Margaret Traverse prays at a Christian church service in Winnipeg. She attends church services multiple times a week as it is one of the few opportunities she has to leave her hotel, located far from the city centre.
Lake St. Martin band members watch as election votes for their chief and council are tabulated. Incumbent Chief Adrian Sinclair was re-elected at the makeshift Lake St. Martin school in Winnipeg. The long displacement has divided the community in many ways and this was palpable during the elections.

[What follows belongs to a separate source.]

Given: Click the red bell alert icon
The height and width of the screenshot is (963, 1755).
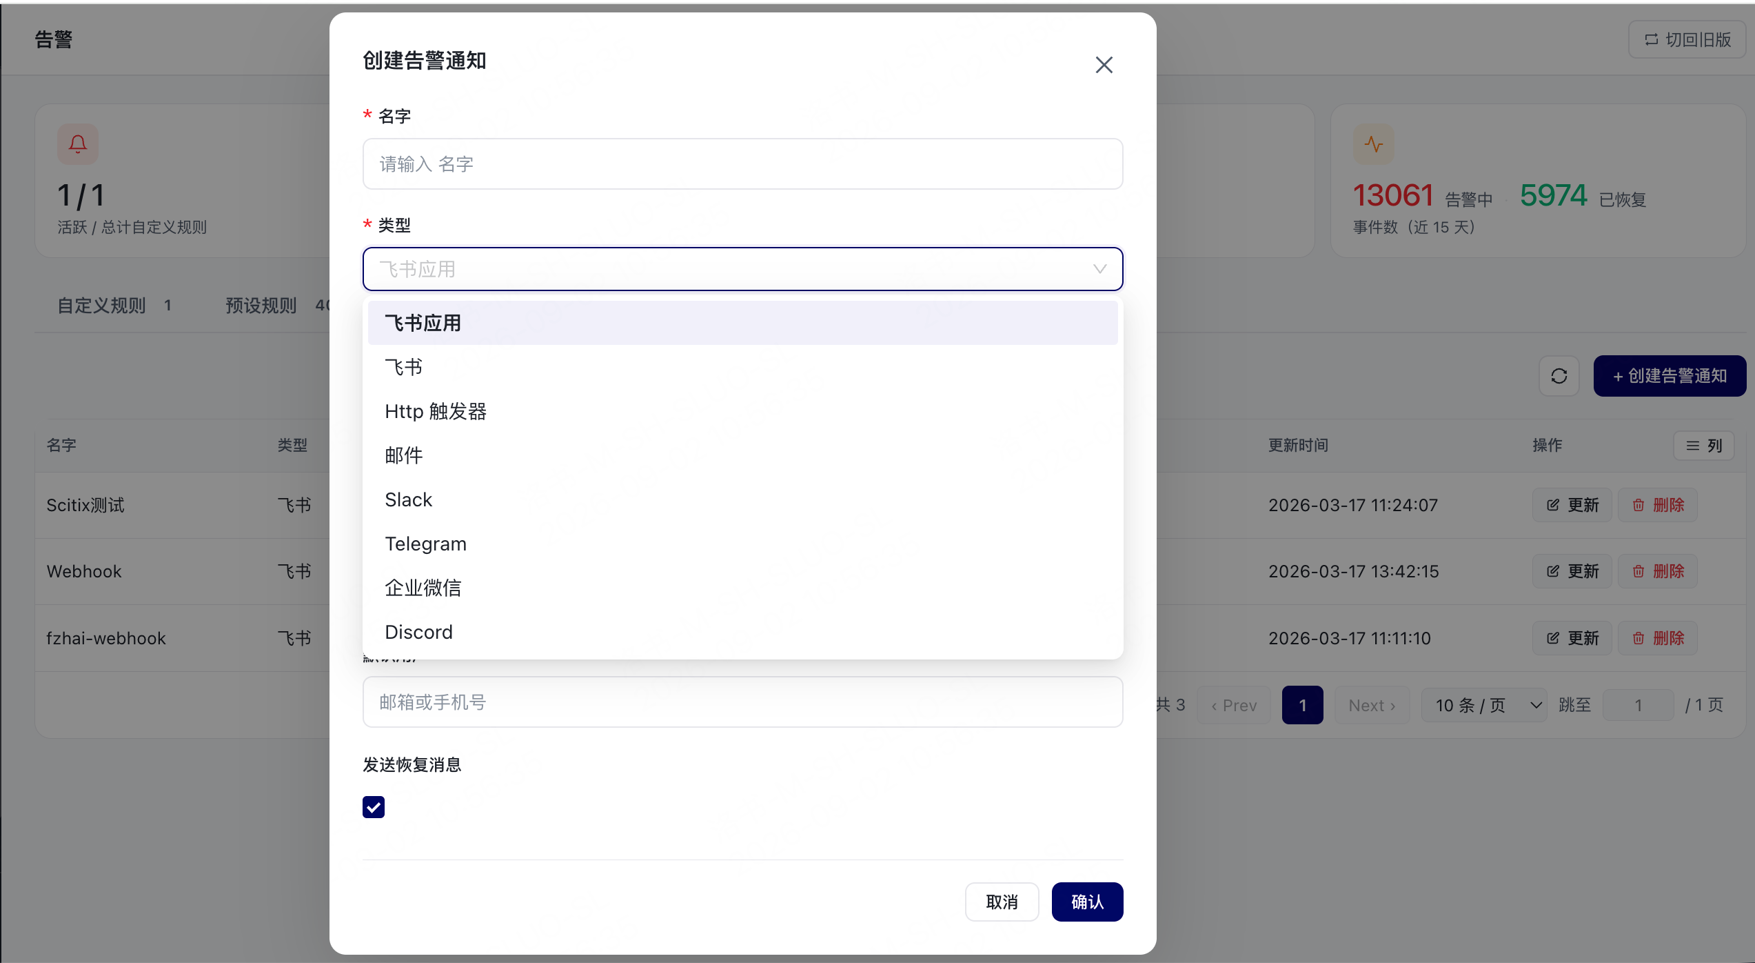Looking at the screenshot, I should point(78,144).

Four students graduate grade nine at Lake St. Martin school in Winnipeg. The evacuation and the transition into city life particularly impacts teens as the school saw grade nine attendance drop from 18 students in 2011 to six in 2012 and four in 2013.
Diane Sinclair, 47 years, whose 21-year-old daughter Alexis took her life weeks after the evacuation, visits her daughter’s grave with her granddaughter Danielle Sinclair-Traverse at the now-condemned Lake St. Martin reserve. The mother of nine cares for the four-year-old following her daughter’s death. At least 92 community members have died during the past six years and are never to return to their ancestral land.
Commercial fisherman Gordon Beardy, right, and Clifford Sumner, left, stand in a boat full of pickerel as they fish on Dauphin River near Lake St. Martin reserve. Clifford has been fishing since he was a child and this is his first season back since the evacuation. The men cast the nets and return the following day to untangle the fish individually by hand.
Four-year-old Danielle Sinclair-Traverse tours the old flooded out Lake St. Martin school with her grandmother. Due to the condition of the school students had used classroom portables prior to the evacuation.